Fra gli effetti collaterali a livello oculare legati all’uso di betabloccanti vanno ricordati offuscamento della visione, diminuzione della produzione del film lacrimale, riduzione della sensibilità corneale (con aumento del rischio di cheratite), blefarite, diplopia e ptosi palpebrale. La riduzione della sensibilità corneale è più comune nei soggetti anziani.

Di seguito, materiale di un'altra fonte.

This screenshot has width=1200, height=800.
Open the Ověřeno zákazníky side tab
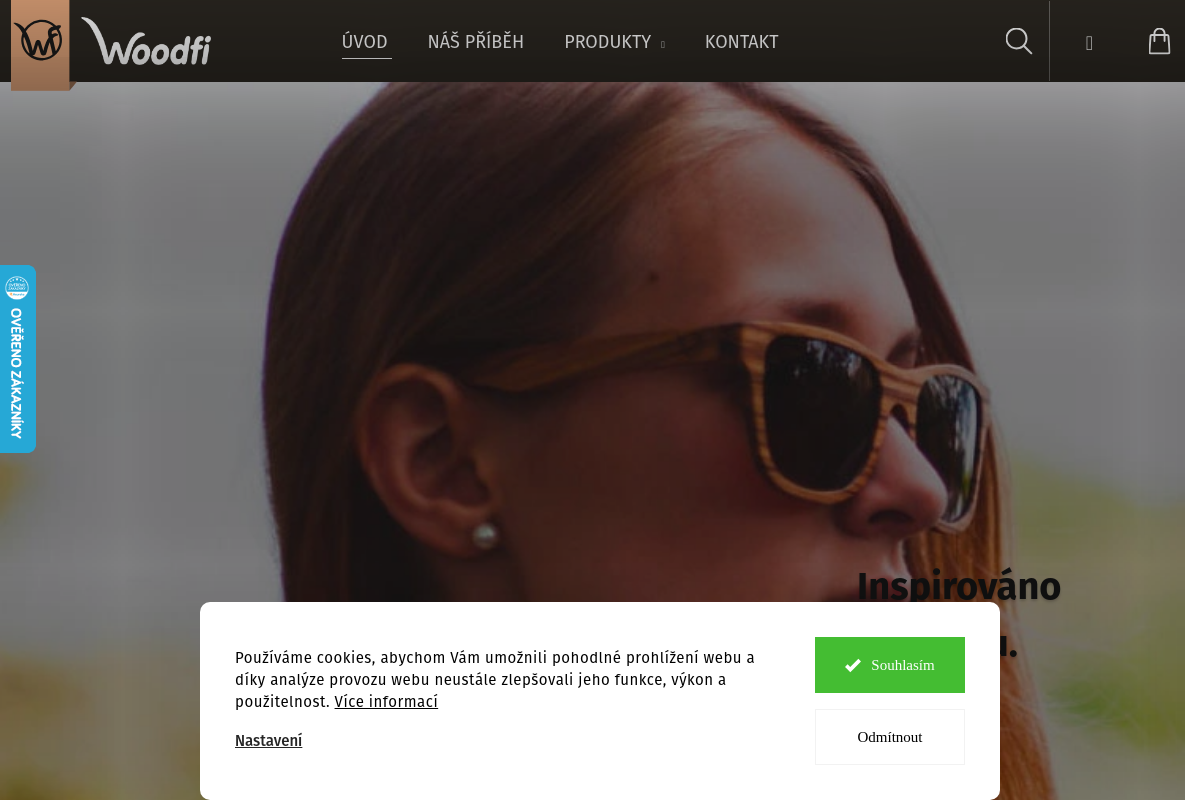[x=17, y=359]
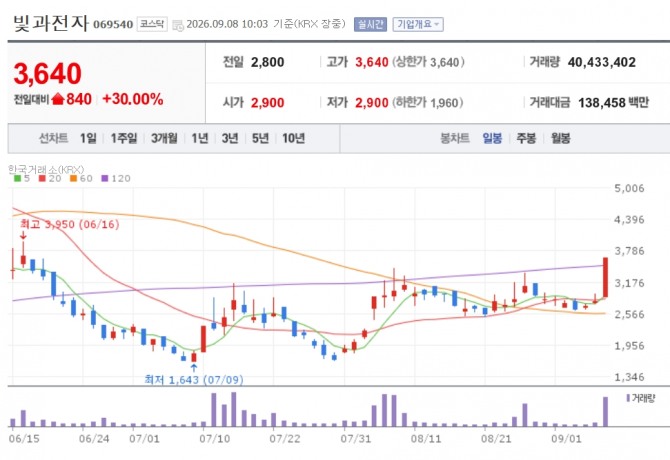Click the red 20-day moving average legend
The image size is (670, 460).
pos(50,179)
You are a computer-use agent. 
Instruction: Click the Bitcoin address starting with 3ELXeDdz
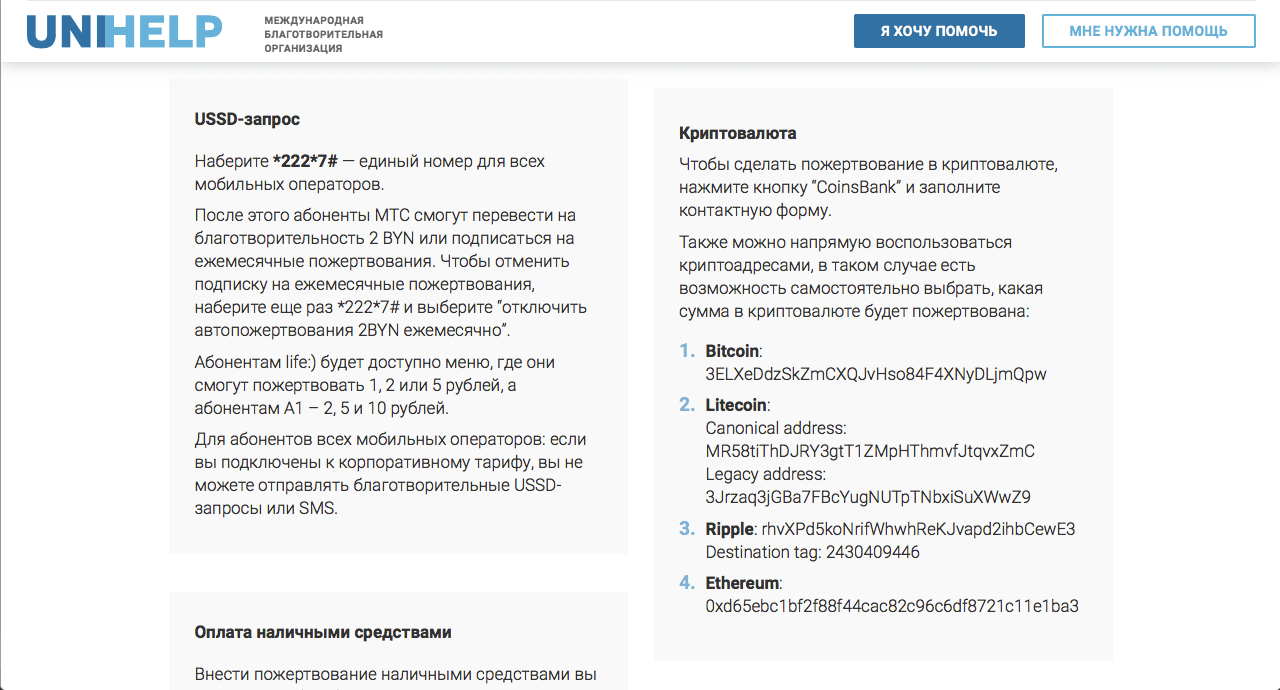[x=875, y=374]
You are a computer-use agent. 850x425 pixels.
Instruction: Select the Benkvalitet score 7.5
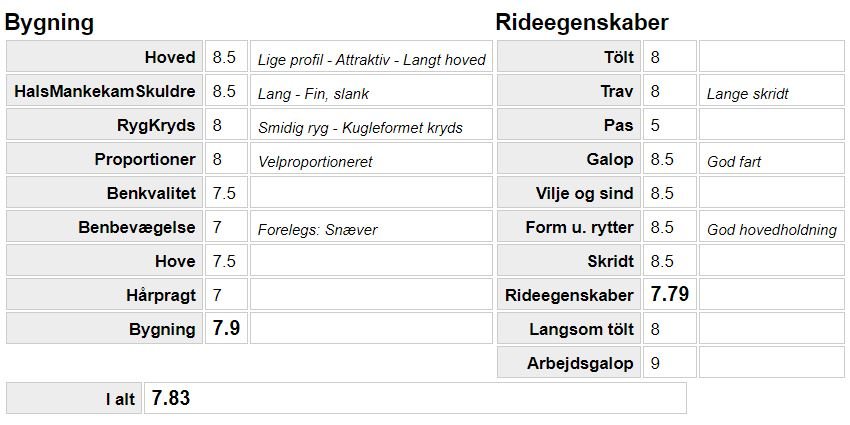(224, 193)
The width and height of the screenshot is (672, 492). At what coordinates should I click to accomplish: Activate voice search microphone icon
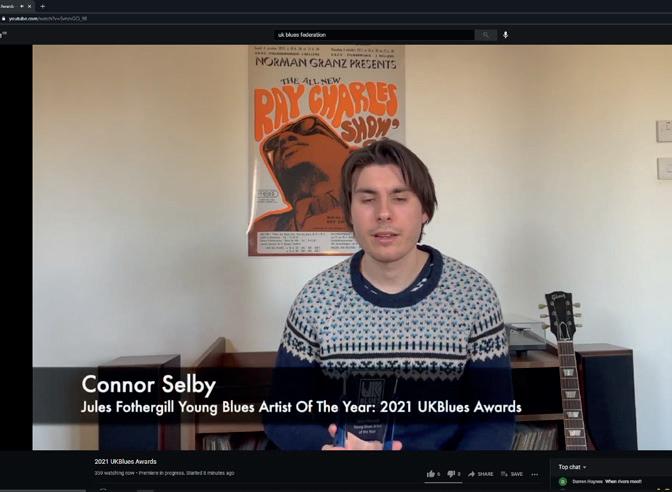click(506, 35)
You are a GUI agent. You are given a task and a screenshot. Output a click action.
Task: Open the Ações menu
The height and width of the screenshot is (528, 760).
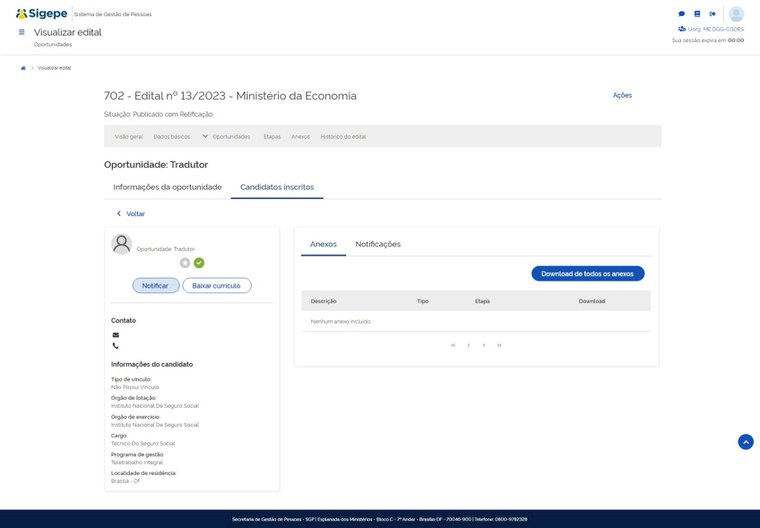(622, 95)
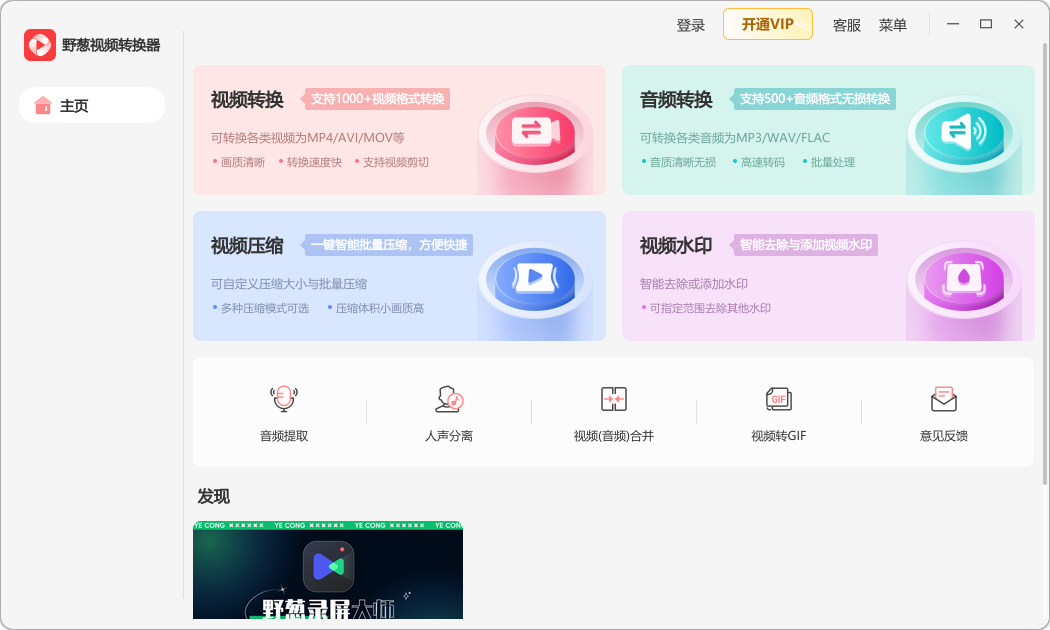Open the 视频(音频)合并 merge icon
The image size is (1050, 630).
click(614, 400)
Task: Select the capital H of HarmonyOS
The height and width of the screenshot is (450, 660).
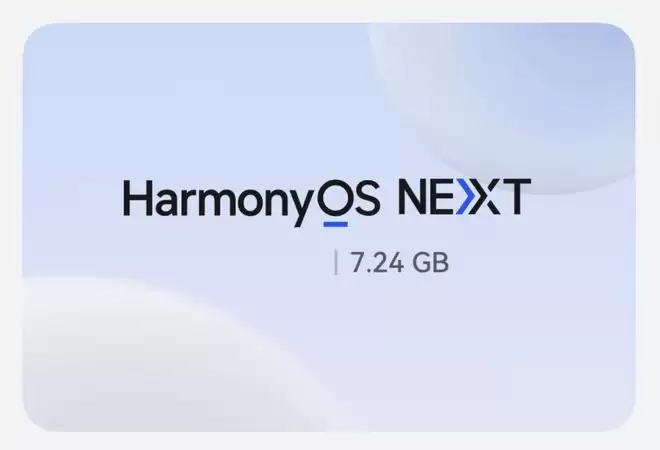Action: [x=137, y=197]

Va ricordato, per completezza, che nel corso della somministrazione del collirio, il farmaco può drenare nel dotto naso-lacrimale ed essere assorbito dalla mucosa nasale; il farmaco può quindi raggiungere la circolazione generale senza essere sottoposto al filtro epatico con un’azione anche generale sul cuore o sulle patologie asmatiche.
I miotici possono causare una modificazione del campo visivo o un aumento delle secrezioni lacrimale. Possono manifestarsi, invero raramente, cefalea o ammiccamento delle palpebre; effetti collaterali questi ultimi che tendono scomparire piuttosto rapidamente.

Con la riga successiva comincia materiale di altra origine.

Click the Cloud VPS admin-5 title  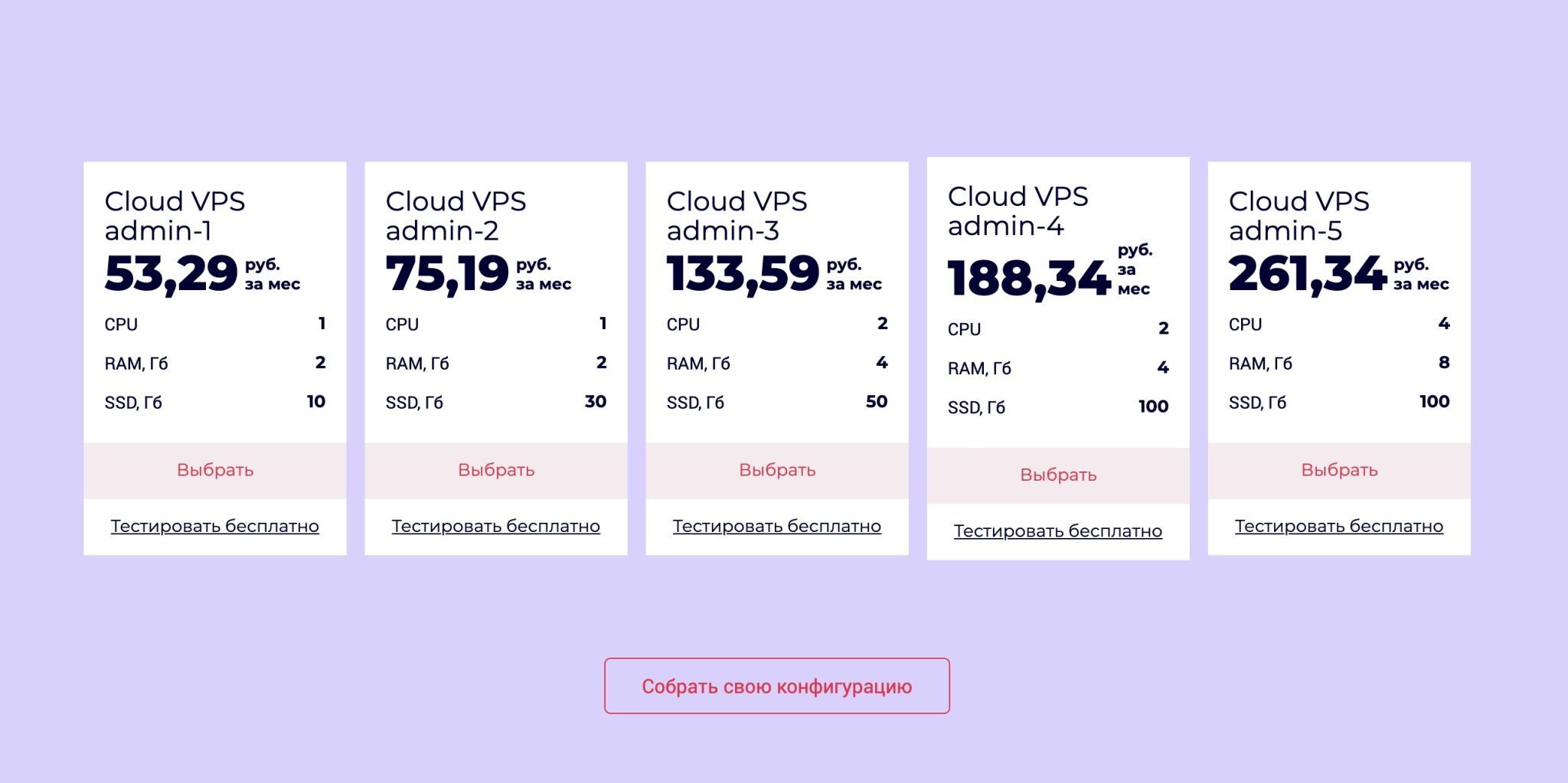[1298, 215]
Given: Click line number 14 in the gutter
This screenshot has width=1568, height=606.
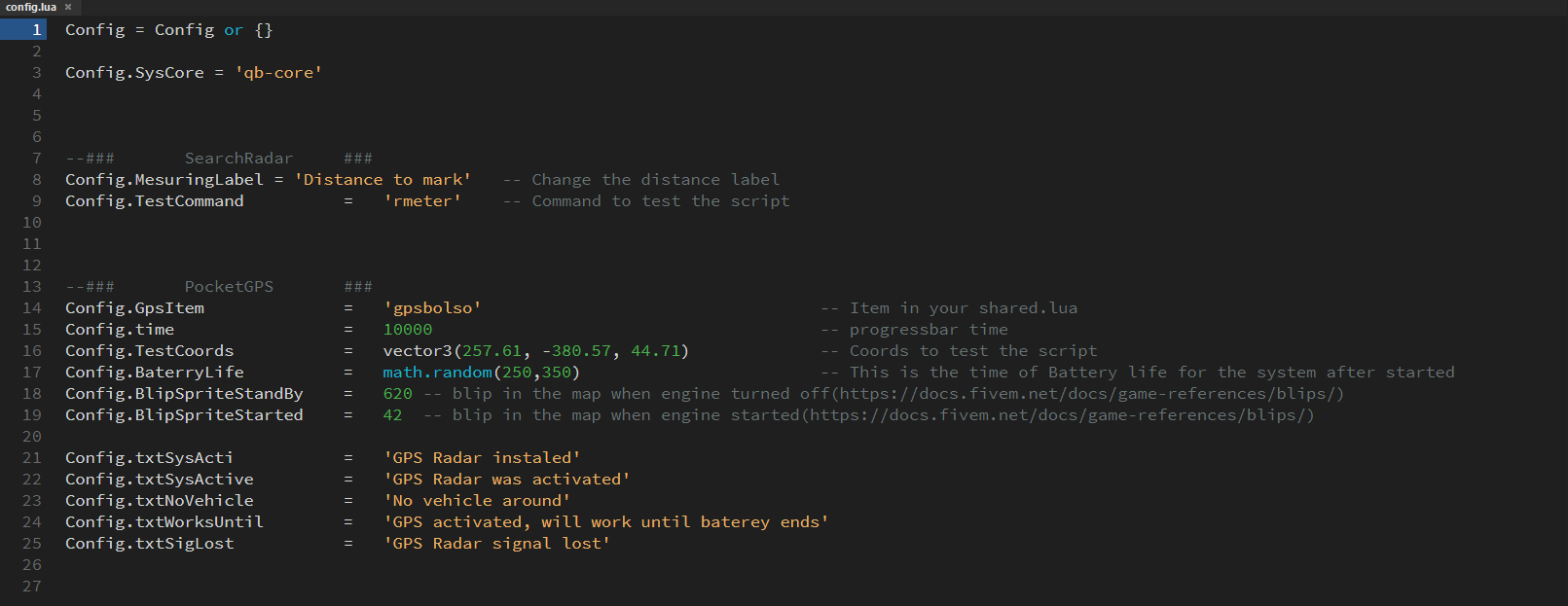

Fra gli effetti collaterali più comuni dei simpaticomimetici, oltre a quelli più tipici dei vari colliri (arrossamento oculare, visione offuscata, prurito oculare) vanno ricordati anche l’infiammazione e il gonfiore palpebrali, macchie bianche sulla congiuntiva, infiammazione congiuntivale, disturbi della visione, occhi appiccicosi, fotosensibilità e dolore.
Per quanto concerne gli inibitori dell’anidrasi carbonica, gli effetti più comuni sono il bruciore e il dolore pungente; frequenti anche cheratite puntata superficiale, lacrimazione, congiuntivite, infiammazione della palpebra, prurito oculare, irritazione della palpebra, visione offuscata.
AVVERTENZA IMPORANTE – Poiché alcune delle gocce possono essere assorbite nel flusso sanguigno, si possono verificare alcuni effetti indesiderati non legati agli occhi. Per ridurre al minimo questo assorbimento, chiudere gli occhi per uno o due minuti dopo aver messo le gocce. Oppure premere leggermente all’angolo dell’occhio vicino al naso per chiudere il canale lacrimale per uno o due minuti. Eliminare le gocce inutilizzate dalla palpebra.